======== Dataset ========

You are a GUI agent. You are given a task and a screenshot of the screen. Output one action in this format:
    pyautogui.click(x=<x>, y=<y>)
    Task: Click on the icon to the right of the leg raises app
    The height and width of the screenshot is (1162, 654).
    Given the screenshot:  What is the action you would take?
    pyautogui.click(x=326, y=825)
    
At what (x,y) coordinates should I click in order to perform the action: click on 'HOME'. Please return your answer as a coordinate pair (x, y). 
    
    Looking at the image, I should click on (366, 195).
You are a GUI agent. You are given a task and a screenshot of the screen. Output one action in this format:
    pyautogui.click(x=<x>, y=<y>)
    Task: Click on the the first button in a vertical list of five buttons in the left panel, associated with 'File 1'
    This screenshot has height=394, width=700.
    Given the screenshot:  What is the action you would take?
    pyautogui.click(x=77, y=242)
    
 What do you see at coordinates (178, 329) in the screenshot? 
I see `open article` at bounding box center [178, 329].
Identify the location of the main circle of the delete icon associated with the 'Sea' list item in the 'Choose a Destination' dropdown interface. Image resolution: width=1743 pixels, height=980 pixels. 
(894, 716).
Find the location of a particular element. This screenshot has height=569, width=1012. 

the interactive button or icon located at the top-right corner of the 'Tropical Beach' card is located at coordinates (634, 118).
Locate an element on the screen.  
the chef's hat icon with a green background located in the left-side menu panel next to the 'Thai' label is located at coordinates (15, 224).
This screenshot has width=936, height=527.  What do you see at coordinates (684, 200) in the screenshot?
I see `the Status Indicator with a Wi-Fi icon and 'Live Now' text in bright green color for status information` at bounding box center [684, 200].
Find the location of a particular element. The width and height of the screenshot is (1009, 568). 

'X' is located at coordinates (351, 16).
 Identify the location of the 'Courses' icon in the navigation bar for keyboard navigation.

========

◆ To be done
Reproduce every one of the item coordinate data records above verbatim, line for line.

◆ Response
You are a GUI agent. You are given a task and a screenshot of the screen. Output one action in this format:
    pyautogui.click(x=<x>, y=<y>)
    Task: Click on the icon to the right of the leg raises app
    The height and width of the screenshot is (1162, 654).
    Given the screenshot:  What is the action you would take?
    pyautogui.click(x=326, y=825)
    
At what (x,y) coordinates should I click in order to perform the action: click on 'HOME'. Please return your answer as a coordinate pair (x, y). 
    
    Looking at the image, I should click on (366, 195).
You are a GUI agent. You are given a task and a screenshot of the screen. Output one action in this format:
    pyautogui.click(x=<x>, y=<y>)
    Task: Click on the the first button in a vertical list of five buttons in the left panel, associated with 'File 1'
    This screenshot has height=394, width=700.
    Given the screenshot:  What is the action you would take?
    pyautogui.click(x=77, y=242)
    
 What do you see at coordinates (178, 329) in the screenshot? 
I see `open article` at bounding box center [178, 329].
Identify the location of the main circle of the delete icon associated with the 'Sea' list item in the 'Choose a Destination' dropdown interface. Image resolution: width=1743 pixels, height=980 pixels. 
(894, 716).
Find the location of a particular element. This screenshot has height=569, width=1012. 

the interactive button or icon located at the top-right corner of the 'Tropical Beach' card is located at coordinates (634, 118).
Locate an element on the screen.  
the chef's hat icon with a green background located in the left-side menu panel next to the 'Thai' label is located at coordinates (15, 224).
This screenshot has width=936, height=527.  What do you see at coordinates (684, 200) in the screenshot?
I see `the Status Indicator with a Wi-Fi icon and 'Live Now' text in bright green color for status information` at bounding box center [684, 200].
Find the location of a particular element. The width and height of the screenshot is (1009, 568). 

'X' is located at coordinates (351, 16).
 Identify the location of the 'Courses' icon in the navigation bar for keyboard navigation.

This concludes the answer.